Los Angeles, CA–There are certain respects in which Los Angeles, for all its innate advantages, feels like an unsustainable city. It has the nation’s largest homeless population, the worst traffic, and numerous other service failures. Lack of money isn’t the problem, since the city has both high taxes and a wealthy population. It is instead because large sums go to employee pension benefits, sucking money from core services, and serving as a case study in how misappropriated resources can sink a city.

Indeed Los Angeles, like so many major U.S. cities, is being crippled by its public employee pension debt. According to the most recent actuarial report, the city’s three retirement systems–for public safety workers, water and power workers, and general employees–have a combined $15 billion debt. In the last 2 years, the city has put $2 billion into the system, accounting for 20% of annual general fund revenue. Despite this, the system is only 78% funded, according to city budget officials. And chances are this figure is generously high, since it assumes future returns of between 7.5% and 8.5%, rather than the 5.5% investment return assumption used by Moody’s. Under this latter assumption, the city’s pension debt is closer to $26 billion, and figures are set to greatly increase in coming years.

This wasn’t an issue for Los Angeles until recently. In 2003, the pension system was almost fully funded, accounting for 3% of city expenditures. A combination of factors caused the spike.

One is increased retirement expenses. In 2001, city voters approved a Tier 5 retirement plan, allowing public safety workers to retire at age 50 with up to 90% of their salaries, and 3% annual cost-of-living increases. Ever since, annual liabilities have skyrocketed, and L.A’s public safety workers get some of the nation’s highest average payouts.

“In 2014,” writes the Los Angeles Times in a lengthy November report, “the [public safety worker] fund’s average pension of $62,964 exceeded those for New York City firefighters ($60,136), New York City police officers ($44,133) and Chicago police officers ($49,535), among others.”

In total, LA’s system has 38,113 retirees and beneficiaries receiving average yearly benefits of $48,218, and many of them no longer live in California, reducing these plans’ supposed multiplier benefits.

The second factor is returns that were less than anticipated–the 5-year averages were 6.8% for LACERS and 6.6% for LAFPP.

These factors explain why, between 2003 and 2012, pension costs grew by 25% annually, far outpacing the annual spending growth for core services like health and sanitation (6.2%), community development (2.7%), transportation (4.2%) and culture and recreation (.6%). There have been attempts, notably by ex-mayor Antonio Villaraigosa, to shave some of these benefits, but true structural reform is difficult. It is resisted politically by union interests, and legally by the “California Rule,” a state law that protects retirement benefits.

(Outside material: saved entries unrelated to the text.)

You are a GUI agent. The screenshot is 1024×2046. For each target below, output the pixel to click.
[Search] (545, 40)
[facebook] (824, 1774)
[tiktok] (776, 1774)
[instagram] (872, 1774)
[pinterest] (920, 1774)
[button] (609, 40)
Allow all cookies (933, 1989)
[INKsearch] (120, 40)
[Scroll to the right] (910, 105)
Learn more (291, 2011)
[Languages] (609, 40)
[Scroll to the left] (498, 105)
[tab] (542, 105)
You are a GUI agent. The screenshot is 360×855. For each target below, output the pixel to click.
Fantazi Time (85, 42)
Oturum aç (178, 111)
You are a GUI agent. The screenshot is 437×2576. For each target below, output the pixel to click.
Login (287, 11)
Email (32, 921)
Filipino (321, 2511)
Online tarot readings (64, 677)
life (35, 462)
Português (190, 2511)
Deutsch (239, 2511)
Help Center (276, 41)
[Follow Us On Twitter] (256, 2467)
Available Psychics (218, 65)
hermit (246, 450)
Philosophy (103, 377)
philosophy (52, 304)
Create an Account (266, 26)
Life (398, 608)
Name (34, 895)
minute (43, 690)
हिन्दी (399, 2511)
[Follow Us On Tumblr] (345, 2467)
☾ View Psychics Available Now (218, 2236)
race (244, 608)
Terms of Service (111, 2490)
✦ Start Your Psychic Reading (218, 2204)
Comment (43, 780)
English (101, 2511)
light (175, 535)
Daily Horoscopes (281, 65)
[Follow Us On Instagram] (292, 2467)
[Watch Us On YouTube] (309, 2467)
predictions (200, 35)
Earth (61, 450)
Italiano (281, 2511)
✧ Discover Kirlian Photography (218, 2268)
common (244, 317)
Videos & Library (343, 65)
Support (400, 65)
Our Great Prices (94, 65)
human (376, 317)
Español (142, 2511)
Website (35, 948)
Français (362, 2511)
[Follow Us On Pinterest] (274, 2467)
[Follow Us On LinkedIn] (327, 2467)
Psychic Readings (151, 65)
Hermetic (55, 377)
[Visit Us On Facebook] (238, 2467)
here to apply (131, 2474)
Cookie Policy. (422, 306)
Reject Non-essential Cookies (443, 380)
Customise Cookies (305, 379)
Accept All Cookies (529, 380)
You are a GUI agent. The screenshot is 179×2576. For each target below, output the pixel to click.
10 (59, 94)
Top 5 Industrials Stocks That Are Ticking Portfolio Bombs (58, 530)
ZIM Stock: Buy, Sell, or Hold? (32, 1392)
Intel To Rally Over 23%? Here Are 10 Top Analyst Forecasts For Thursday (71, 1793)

This is not an unusual problem for California cities. Unfunded pension liabilities have already caused bankruptcy in Stockton, Vallejo and San Bernardino; and eat up similarly large chunks of the budget in San Jose and San Diego (despite those cities’ previous reform attempts). L.A.’s situation already caused Miguel Santana, the city’s Chief Administrative Officer, towarn of potential bankruptcy. Whether or not that happens, the city is feeling the impact of steering 20% of revenue towards non-economical, non-service-oriented purposes.